In addition to your tasks and follow-up questions, a script should always include an introduction at the beginning. This will allow you to gather important demographic data, set a professional tone for the interview, and help your participant feel comfortable.

A good introduction will:

  1. Ask for the participant’s consent to record the interview

2. Inform the participant that the interview is not a test, and that no answer is wrong

3. Assure the participant that it’s okay to ask questions, and explain why their data is being collected

4. Ask for basic information that gives you insights into the participant’s relationship with the product and helps them settle into the interview

In the interview, you’ll be giving tasks to your participants and recording how they respond. Afterward, you’ll ask the participant follow-up questions to see what their experience was like. You’ll write a task prompt and follow-up question for each task you want your participants to complete. These will be based on the KPIs you chose earlier in your study plan. Here are a few tips when coming up with tasks for your usability study:

  • Tasks should be based on your research goals
  • Tasks should be specific
  • Tasks should make participants take direct action
  • Tasks shouldn’t provide clues on how to complete a task

Write your script

Write a script containing tasks and follow-up questions for participants. It should include:

  • An introduction section
  • Prompts for each task you’ll assign study participants
  • Follow-up questions you’ll ask study participants

Here is an example for the CoffeeHouse


  • Before we begin, do I have your consent to take both audio and video recordings of this interview?
  • I want you to know that this isn’t a test. There is no “right” anwser, and none of your responses will be considered wrong.
  • If you have any questions, please don’t hesitate to ask.
  • This data is being collected to help improve a mobile ordering app. Your answers will help us make the app easier for people to use.

Basic questions:

  • What kind of city or town do you live in?
  • Do you have coffee shops near your house?
  • How often do you drink coffee?
  • Do you often to go coffee shop for a coffee or refreshment or social gathering?
  • Do you usually order for yourself, or for a group?
  • Can you talk me through a normal day in your life?
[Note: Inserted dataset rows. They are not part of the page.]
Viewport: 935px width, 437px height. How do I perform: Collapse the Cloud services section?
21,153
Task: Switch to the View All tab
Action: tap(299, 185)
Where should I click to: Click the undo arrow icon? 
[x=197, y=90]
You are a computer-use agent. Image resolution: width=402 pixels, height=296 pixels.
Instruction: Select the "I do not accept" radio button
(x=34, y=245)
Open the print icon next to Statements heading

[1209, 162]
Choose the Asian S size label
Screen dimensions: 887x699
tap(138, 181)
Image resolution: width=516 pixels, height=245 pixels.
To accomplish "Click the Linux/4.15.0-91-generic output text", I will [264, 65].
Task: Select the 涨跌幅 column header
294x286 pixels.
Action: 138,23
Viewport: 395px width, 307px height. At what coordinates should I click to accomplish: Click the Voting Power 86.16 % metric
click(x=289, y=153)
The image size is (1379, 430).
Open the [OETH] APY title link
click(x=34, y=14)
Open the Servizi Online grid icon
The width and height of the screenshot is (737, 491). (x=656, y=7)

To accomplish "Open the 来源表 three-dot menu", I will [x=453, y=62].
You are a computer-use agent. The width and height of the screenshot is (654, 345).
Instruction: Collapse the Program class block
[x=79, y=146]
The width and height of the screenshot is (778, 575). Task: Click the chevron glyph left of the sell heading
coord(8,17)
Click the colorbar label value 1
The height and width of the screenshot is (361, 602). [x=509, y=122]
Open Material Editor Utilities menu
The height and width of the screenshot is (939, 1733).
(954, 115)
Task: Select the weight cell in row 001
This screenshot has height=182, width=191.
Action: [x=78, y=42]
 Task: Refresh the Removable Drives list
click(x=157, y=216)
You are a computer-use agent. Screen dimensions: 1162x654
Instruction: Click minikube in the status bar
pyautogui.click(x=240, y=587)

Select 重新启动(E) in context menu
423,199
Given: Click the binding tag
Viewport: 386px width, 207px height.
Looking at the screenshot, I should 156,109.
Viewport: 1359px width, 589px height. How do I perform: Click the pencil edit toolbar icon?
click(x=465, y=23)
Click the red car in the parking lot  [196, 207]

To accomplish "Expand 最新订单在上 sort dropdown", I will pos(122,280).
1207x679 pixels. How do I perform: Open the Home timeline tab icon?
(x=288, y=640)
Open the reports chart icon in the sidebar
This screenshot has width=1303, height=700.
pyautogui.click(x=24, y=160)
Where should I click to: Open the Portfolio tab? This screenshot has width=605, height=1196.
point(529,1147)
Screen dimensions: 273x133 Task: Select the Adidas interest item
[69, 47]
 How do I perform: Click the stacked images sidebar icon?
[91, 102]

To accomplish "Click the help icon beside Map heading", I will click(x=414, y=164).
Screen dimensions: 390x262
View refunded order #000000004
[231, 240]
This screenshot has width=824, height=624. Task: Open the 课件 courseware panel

Great! if you’re ready, let’s move onto the tasks you’ll be working on.

  • Prompt 1: Open up the CoffeeHouse app on your phone and customize a drink order for yourself. Do your best to talk me through your thought process
    • Prompt 1 follow-up: How easy or difficult was this task to complete? Is there anything you would change about the process of customize a drink?
  • Prompt 2: If I said, “start a new group order” would you know what to do?
    • Prompt 2 follow-up: Try it out now, please
    • Prompt 2 follow-up: Do you find anthing confusing?
  • Prompt 3: From the existing group order screen, add your custom drink from a moment ago, then add multiple other custom drinks to the same order and proceed to checkout screen.
    • Prompt 3 follow-up: How do you feel about the process of adding multiple orders in just one traction? What was easy and what was challenging?
  • Prompt 4: Finally, checkout and complete the group order.
    • How do you feel about paying for multiple orders in one transaction? How do you feel about the amount of time it took to complete?
  • Prompt 5: How did you feel about this mobile ordering app overall? What did you like and dislike about it?